### Task data
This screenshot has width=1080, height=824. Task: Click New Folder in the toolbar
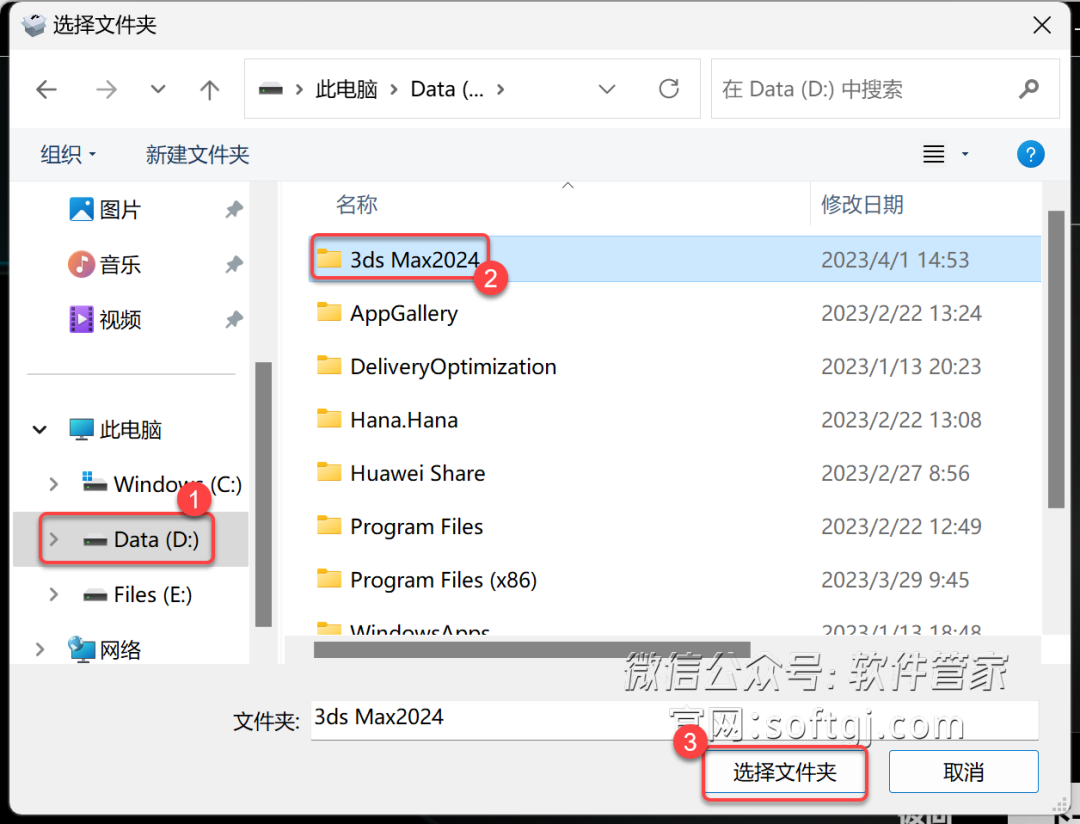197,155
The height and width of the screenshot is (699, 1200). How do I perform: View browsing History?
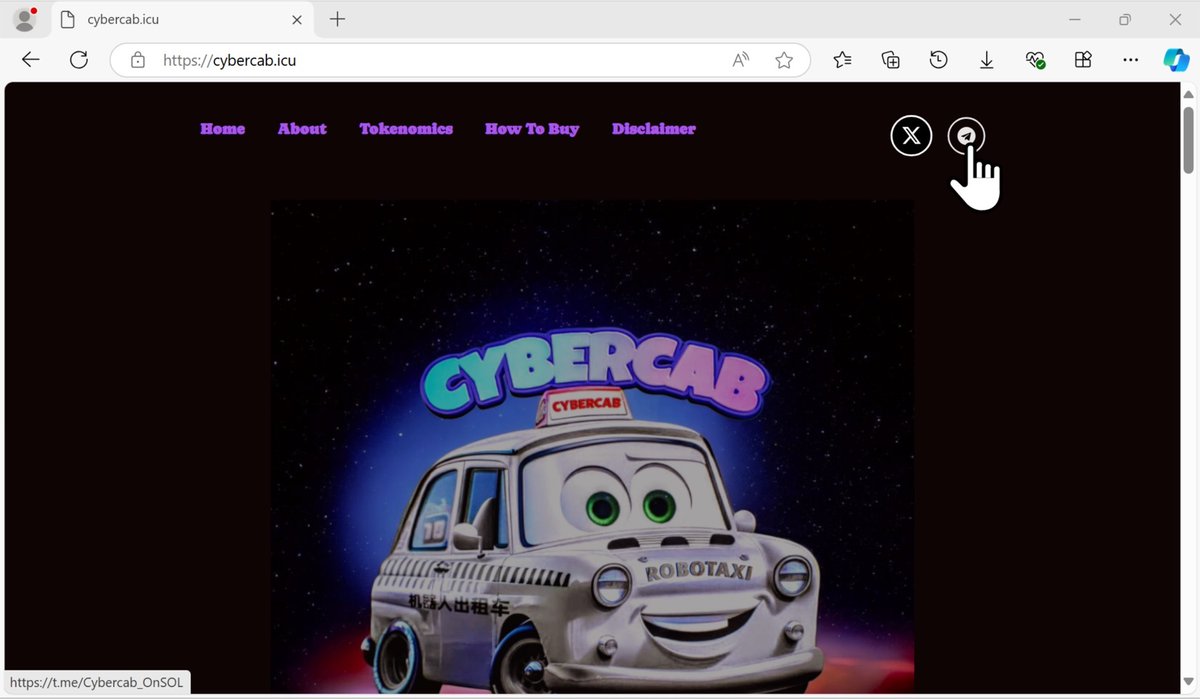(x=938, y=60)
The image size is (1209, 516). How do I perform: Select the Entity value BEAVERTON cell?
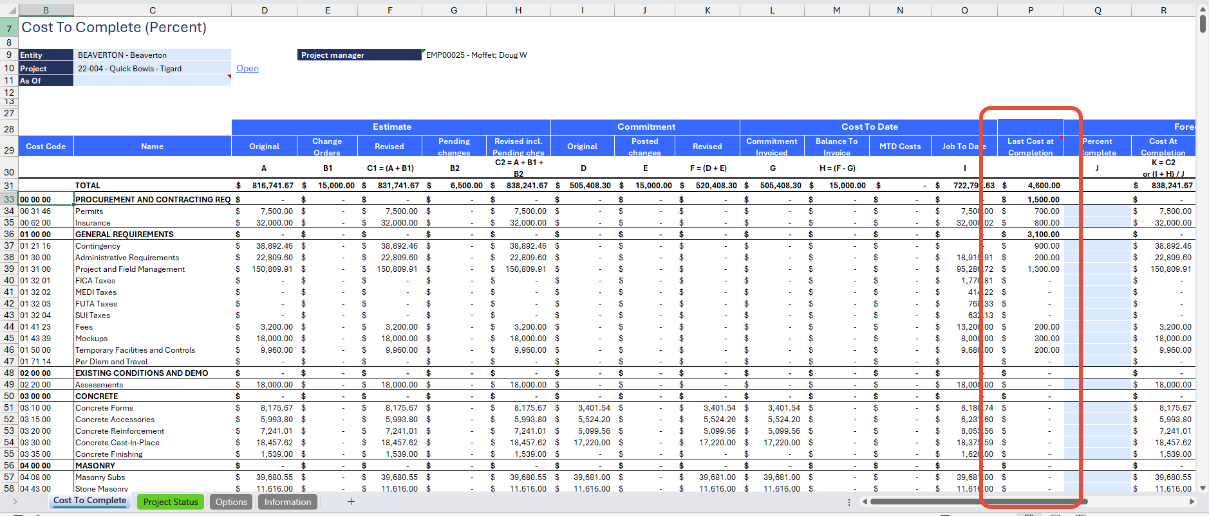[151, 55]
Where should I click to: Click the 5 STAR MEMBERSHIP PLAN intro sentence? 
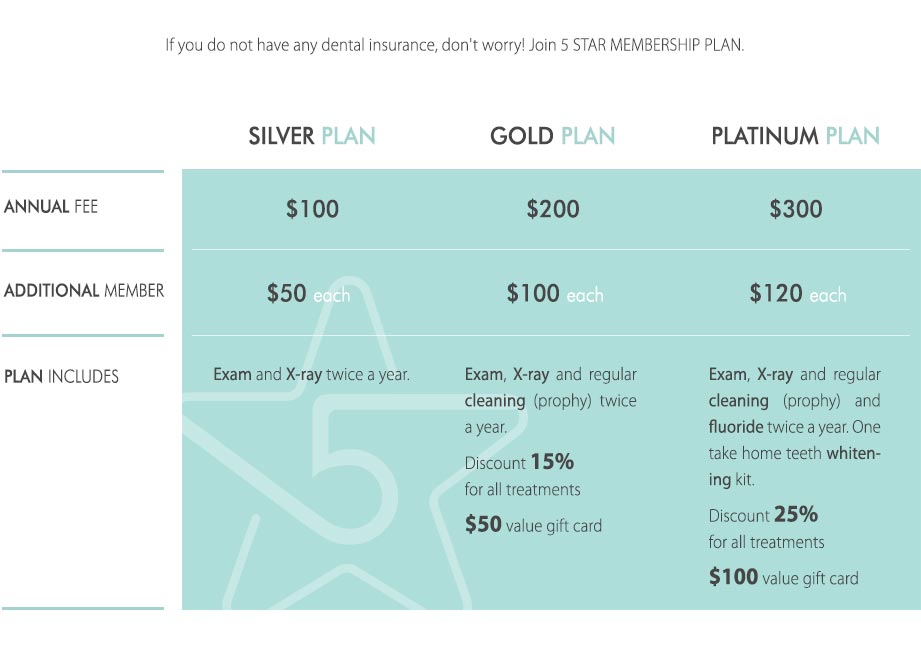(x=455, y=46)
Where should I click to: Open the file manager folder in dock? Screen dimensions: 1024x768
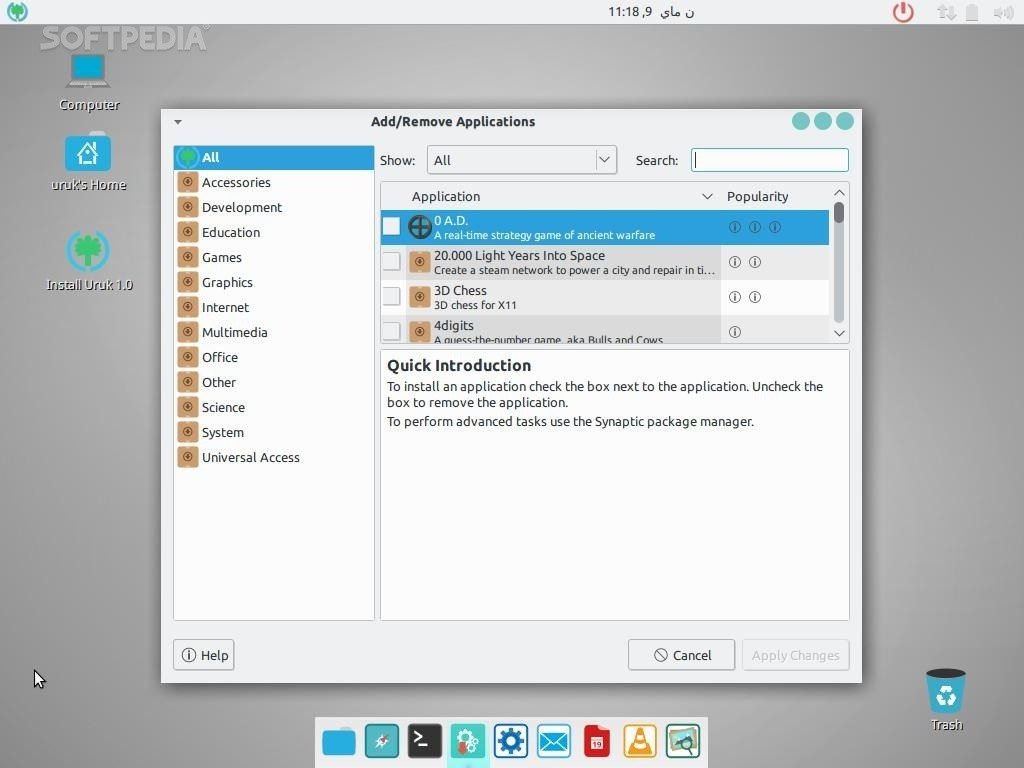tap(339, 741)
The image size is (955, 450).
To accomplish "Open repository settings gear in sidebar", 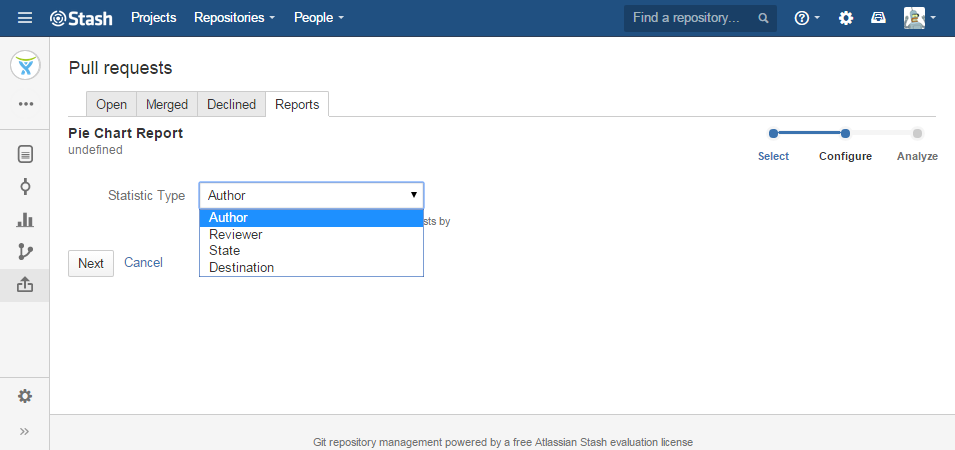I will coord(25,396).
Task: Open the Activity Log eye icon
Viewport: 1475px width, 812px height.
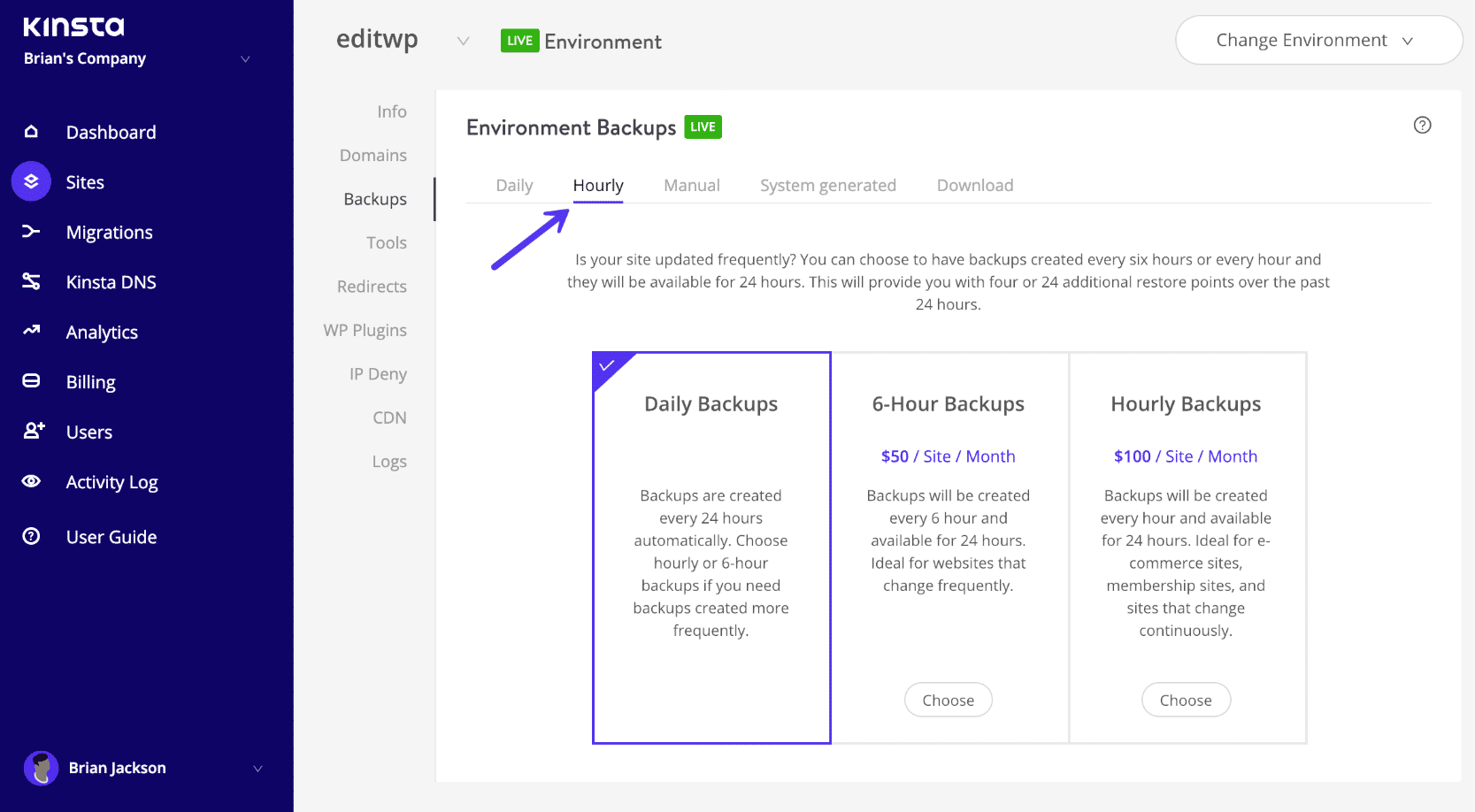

### Requirement
Rewrite the stretch of the listing from the line containing "Task: Open the Activity Log eye icon" through the end of the listing, replacing "Activity Log" with "Audit Log" and keeping everything else unchanged. Leave the pictures out of your answer.

### Solved problem
Task: Open the Audit Log eye icon
Viewport: 1475px width, 812px height.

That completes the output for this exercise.